Ⅱ 背徳

β013 大地に

 ずうずうとすすられる花のイビキは、堪らない。

 僕と少女は、何とか花びらに引っかかろうとした。

 しかし、イビキからあがけばあがく程、真下に吸い込まれて行く。

 僕は、磁力のしつこさは、このようなものではないかと感じた位だ。

 重力かも知れない。


「僕の手を離さないでください。下からの風が強い」


 少女はしっかりと繋がって落下しながら、僕に伝えたいことがあると、早口にまくし立てた。 


「丸山喜一医師を知っていますか?」


「ええ、よく存じております。嫌な程」


 CMAβとのライブを邪魔する医師だ。

 お陰で、CMAβが実像かホログラムか分からなくなって来たし、段々、自分の妄想ではないかと思い始めている。

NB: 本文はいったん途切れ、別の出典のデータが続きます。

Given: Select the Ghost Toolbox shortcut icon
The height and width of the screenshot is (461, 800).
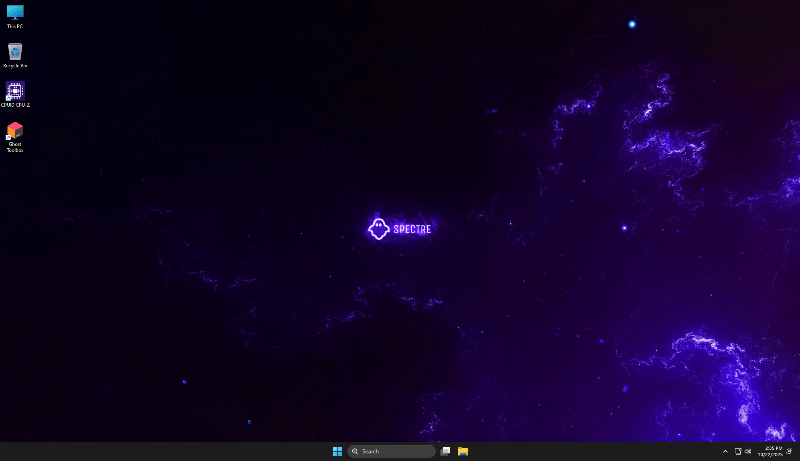Looking at the screenshot, I should click(15, 130).
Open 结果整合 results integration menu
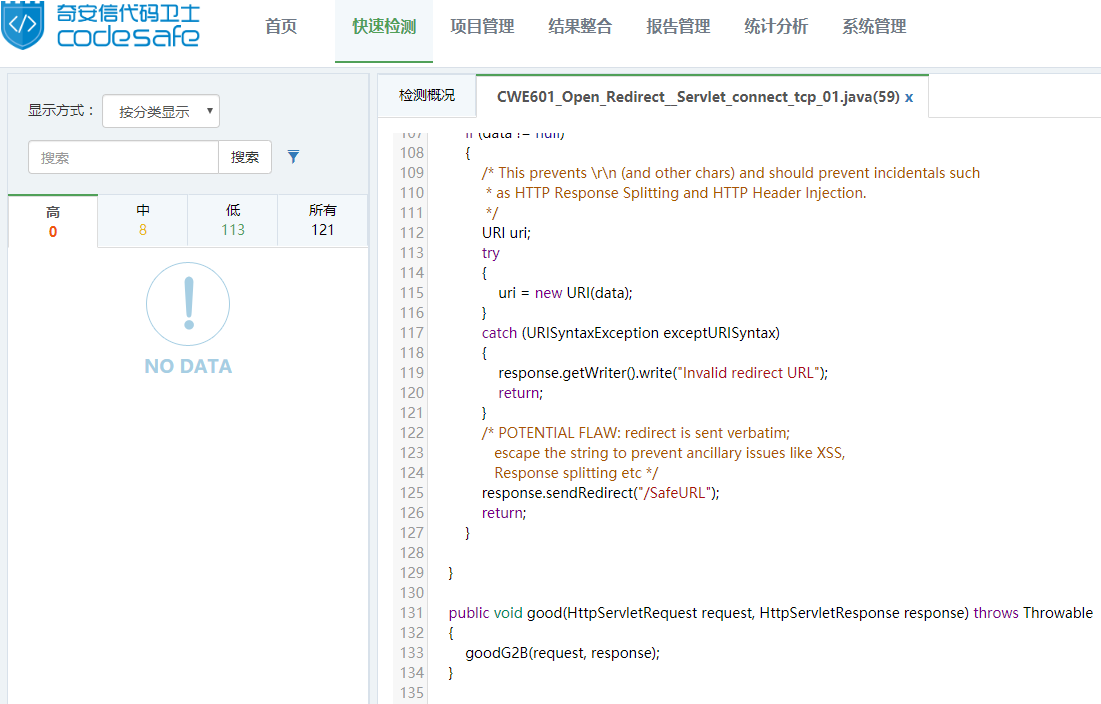1101x704 pixels. pos(580,27)
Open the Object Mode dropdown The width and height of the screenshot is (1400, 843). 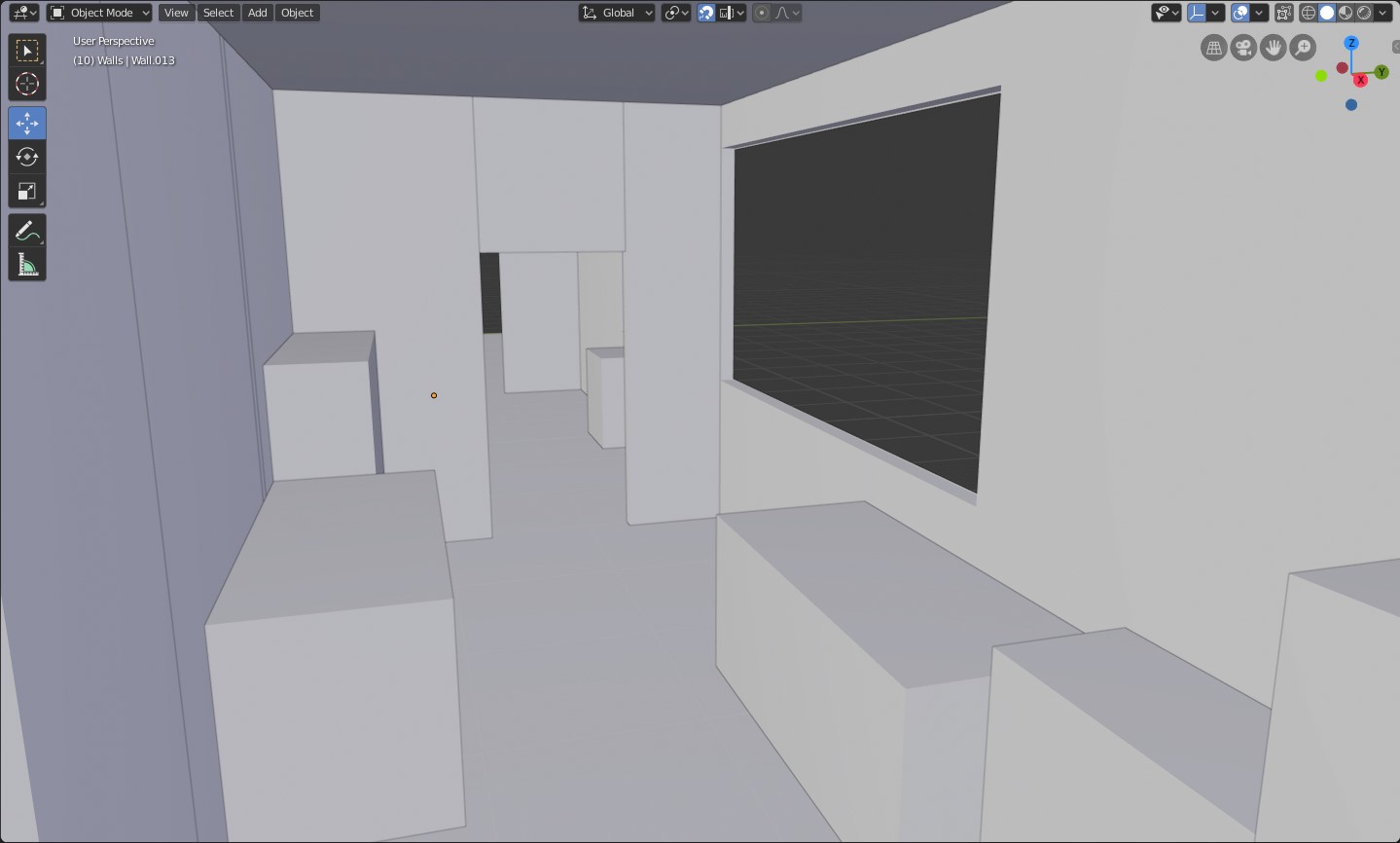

 でも、優しき塩対応のCMAβには、助けられたばかりだ。

 実像だよ。

 そう信じることが、僕の心情だ。


「では、やはり話さなければなりません。ここは、投げられたクラウド墓場です」


 少女の言葉に僕はどきりとした。

 クラウドかあ。

 いや、よく聞けよ。

 クラウド墓場だってさ。

 僕も整理が面倒なデータ、仕事で修正過程にあるホログラムや一人の修正案候補がいくつかあるもの等を便利だからと言って、顧客に断らずに無意識に、パーソナルページアプリでアップロードやダウンロードをして、クラウドコンピューティングしたな。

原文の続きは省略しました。